• _REQUIRED WORK_
Look through the records below for the line with "Custom Men's Cargo Pants (69, 1595)". Return that line and each one after it up to and including the line with "Preferences (201, 2543)", exactly.

• _INPUT FOR THIS TASK_
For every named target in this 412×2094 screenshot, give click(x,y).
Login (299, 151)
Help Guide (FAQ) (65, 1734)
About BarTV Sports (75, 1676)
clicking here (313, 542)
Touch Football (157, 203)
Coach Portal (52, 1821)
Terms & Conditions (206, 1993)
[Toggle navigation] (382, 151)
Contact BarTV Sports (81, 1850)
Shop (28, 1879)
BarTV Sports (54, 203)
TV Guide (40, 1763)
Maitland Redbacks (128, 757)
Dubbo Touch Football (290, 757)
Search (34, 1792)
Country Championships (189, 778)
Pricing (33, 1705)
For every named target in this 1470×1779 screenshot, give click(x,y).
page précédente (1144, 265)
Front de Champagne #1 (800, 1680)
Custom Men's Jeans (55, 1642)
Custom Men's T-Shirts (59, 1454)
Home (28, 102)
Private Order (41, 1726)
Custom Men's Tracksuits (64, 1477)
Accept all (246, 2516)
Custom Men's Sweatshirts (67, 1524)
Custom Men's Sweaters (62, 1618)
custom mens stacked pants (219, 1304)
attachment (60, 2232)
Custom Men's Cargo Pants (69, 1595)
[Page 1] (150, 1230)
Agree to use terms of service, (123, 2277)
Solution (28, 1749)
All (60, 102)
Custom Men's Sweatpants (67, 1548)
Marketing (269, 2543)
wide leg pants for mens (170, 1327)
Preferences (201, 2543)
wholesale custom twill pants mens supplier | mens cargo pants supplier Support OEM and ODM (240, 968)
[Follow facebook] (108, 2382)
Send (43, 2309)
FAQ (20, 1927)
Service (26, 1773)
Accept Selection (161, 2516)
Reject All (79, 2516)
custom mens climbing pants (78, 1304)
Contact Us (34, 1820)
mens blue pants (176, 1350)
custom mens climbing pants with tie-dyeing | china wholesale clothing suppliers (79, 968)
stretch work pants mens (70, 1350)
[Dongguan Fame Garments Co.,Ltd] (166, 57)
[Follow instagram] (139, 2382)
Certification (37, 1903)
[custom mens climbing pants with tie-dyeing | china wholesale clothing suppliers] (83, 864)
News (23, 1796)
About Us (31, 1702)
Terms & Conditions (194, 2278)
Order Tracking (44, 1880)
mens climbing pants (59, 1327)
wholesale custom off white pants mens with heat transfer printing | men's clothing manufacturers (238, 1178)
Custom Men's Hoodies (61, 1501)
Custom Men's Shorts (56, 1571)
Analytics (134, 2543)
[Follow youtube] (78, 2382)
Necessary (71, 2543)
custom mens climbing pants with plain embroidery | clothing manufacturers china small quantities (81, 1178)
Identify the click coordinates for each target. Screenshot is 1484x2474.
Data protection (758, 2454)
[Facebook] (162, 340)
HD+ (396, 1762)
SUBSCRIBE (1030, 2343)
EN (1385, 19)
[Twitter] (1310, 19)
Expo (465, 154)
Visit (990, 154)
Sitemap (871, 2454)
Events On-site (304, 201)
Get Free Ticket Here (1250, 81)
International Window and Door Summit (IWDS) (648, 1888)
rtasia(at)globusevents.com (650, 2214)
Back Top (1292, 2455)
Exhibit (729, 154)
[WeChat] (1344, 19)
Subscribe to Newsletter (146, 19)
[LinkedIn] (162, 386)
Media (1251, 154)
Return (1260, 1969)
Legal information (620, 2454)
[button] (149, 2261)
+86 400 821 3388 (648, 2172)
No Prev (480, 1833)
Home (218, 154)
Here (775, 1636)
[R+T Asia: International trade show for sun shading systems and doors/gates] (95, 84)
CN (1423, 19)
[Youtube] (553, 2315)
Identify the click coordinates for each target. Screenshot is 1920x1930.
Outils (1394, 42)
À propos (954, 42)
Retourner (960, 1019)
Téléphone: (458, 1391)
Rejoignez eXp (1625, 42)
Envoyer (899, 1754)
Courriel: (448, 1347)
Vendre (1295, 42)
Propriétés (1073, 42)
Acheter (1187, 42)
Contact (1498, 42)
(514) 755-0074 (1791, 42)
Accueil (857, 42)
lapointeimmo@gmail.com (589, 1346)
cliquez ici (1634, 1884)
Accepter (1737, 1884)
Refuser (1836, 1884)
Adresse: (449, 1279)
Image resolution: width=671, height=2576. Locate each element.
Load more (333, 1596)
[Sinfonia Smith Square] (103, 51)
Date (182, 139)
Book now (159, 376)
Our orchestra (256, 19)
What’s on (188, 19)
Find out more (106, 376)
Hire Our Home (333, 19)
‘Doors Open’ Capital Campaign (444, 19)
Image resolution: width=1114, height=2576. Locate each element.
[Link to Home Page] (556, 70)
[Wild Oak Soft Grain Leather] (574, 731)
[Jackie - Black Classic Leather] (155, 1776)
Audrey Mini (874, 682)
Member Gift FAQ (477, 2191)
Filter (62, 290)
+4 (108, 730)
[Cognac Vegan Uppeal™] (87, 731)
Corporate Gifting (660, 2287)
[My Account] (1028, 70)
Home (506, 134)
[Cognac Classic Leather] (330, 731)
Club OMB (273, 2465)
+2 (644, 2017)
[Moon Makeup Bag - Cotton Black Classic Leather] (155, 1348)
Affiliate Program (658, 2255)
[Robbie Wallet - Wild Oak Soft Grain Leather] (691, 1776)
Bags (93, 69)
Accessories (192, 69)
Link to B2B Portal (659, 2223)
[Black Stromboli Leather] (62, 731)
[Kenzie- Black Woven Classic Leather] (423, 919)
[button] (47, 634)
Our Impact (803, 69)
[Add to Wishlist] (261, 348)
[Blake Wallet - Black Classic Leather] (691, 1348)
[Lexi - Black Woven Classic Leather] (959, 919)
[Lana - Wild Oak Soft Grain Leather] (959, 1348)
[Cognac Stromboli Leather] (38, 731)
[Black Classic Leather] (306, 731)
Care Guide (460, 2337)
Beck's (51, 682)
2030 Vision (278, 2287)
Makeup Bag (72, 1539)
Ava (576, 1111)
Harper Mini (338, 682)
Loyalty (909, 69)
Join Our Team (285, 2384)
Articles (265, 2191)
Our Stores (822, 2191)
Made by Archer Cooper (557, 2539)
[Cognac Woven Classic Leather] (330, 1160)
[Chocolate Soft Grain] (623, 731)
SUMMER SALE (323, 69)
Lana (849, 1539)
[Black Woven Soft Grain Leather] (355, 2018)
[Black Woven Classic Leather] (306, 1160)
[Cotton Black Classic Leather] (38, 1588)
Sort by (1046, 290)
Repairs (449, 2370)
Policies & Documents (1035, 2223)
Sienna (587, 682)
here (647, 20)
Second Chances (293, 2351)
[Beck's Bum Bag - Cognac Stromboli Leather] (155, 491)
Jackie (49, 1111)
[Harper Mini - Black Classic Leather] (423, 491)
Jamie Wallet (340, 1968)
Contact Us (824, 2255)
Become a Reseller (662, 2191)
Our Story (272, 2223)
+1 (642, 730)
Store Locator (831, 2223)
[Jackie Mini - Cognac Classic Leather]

• _WRITTEN RESPONSE_
Custom Men's Cargo Pants (69, 1595)
[Page 1] (150, 1230)
Agree to use terms of service, (123, 2277)
Solution (28, 1749)
All (60, 102)
Custom Men's Sweatpants (67, 1548)
Marketing (269, 2543)
wide leg pants for mens (170, 1327)
Preferences (201, 2543)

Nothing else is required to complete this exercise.